Ohne eine Mitte bleibt ein öffentlicher Platz wahrscheinlich leer.
Wir haben bereits die Tatsache erörtert, dass Menschen Stellen bevorzugen, wo ihr Rücken teilweise geschützt ist - HIERARCHIE VON AUSSENRÄUMEN (114), und dass sich dadurch das Geschehen eher an den Rand öffentlicher Plätze verlagert - AKTIVTÄTSNISCHEN (124), SITZSTUFEN (125). Bei einem sehr kleinen Platz reichen die Aktivitäten am Rand aus. Wenn aber in der Mitte eines Platzes eine einigermaßen große benutzbare Fläche freisteht, sollten dort Bäume, Statuen, Sitzgelegenheiten oder Brunnen aufgestellt werden, damit die Leute einen Platz haben, wo ihr Rücken - ebenso wie am Rand - geschützt ist. Dieser Beweggrund, etwas fast in die Mitte eines Platzes zu stellen, ist einleuchtend und sinnvoll. Möglicherweise stecken aber noch einfachere Motive dahinter.

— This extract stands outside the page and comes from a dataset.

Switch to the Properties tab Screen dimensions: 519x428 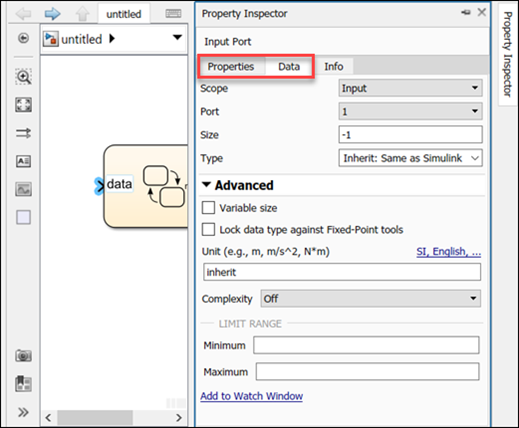click(231, 66)
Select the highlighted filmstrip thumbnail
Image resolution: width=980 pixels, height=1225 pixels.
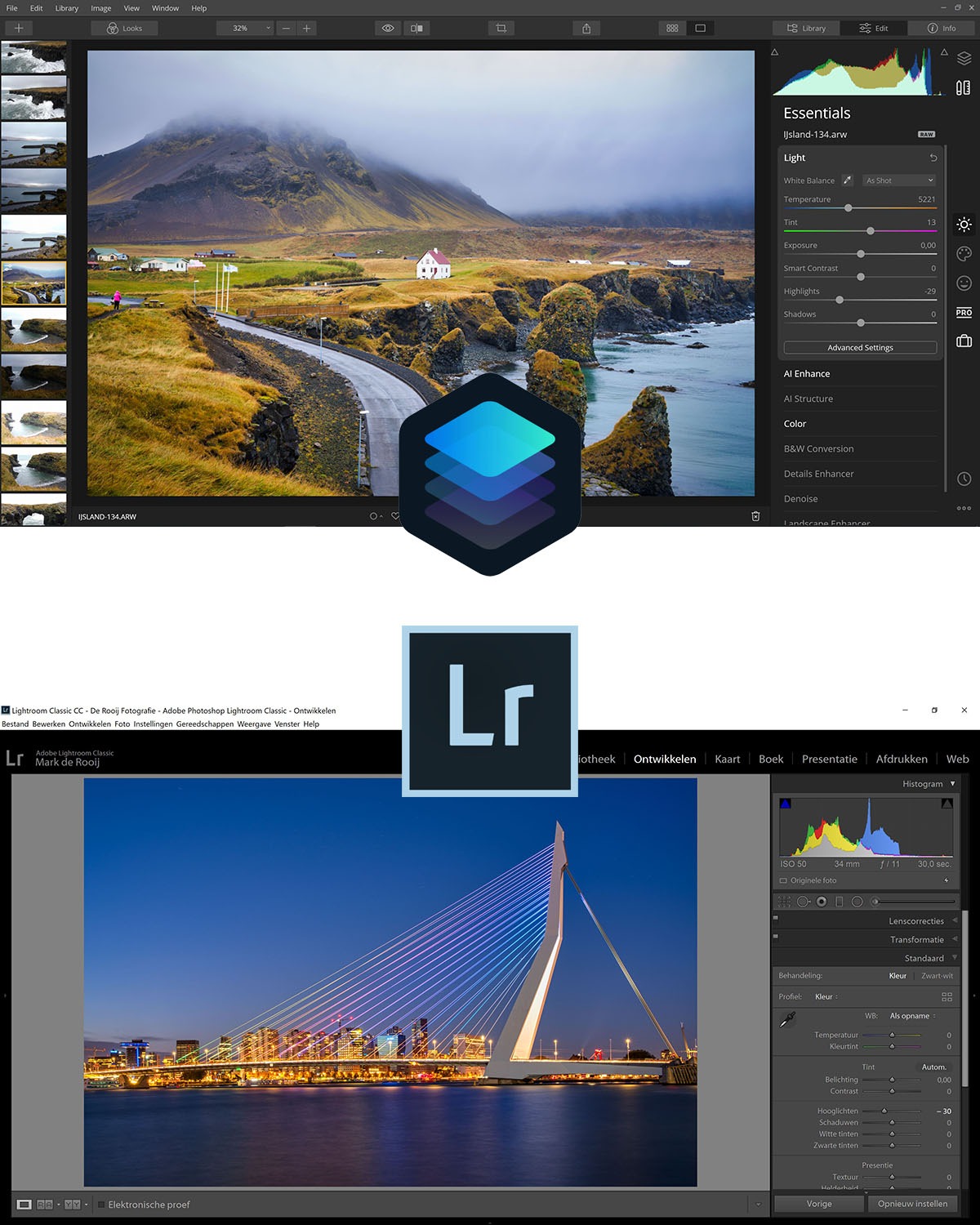[33, 283]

Man braucht sich dazu nur einen leeren Tisch in der Wohnung vorzustellen. Rein instinktiv stellt man eine Kerze oder eine Blumenvase in die Mitte des Tisches und ist jedes mal wieder fasziniert von der dadurch erzeugten Wirkung. Offensichtlich ist diese Tat also durchaus von Bedeutung, was aber klarer weise nicht heißt, dass sie auf die Aktivitäten am Rand oder im Zentrum eines Platzes angewandt werden kann.
Offenbar handelt es sich hier um die rein geometrische Wirkung. Vielleicht ist es die bloße Tatsache, dass man der Tischfläche ein Zentrum gibt, und dass der Punkt im Zentrum dann den umliegenden Raum aufteilt und ihn übersichtlicher und ruhiger macht. Das gleiche passiert bei einem Innenhof oder öffentlichen Platz. Vielleicht hängt das mit dem Mandala-Instinkt zusammen, der in jeder zentrisch-symmetrischen Figur einen starken Bezugspunkt für Träume, Bilder und Selbstwahrnehmungen sieht.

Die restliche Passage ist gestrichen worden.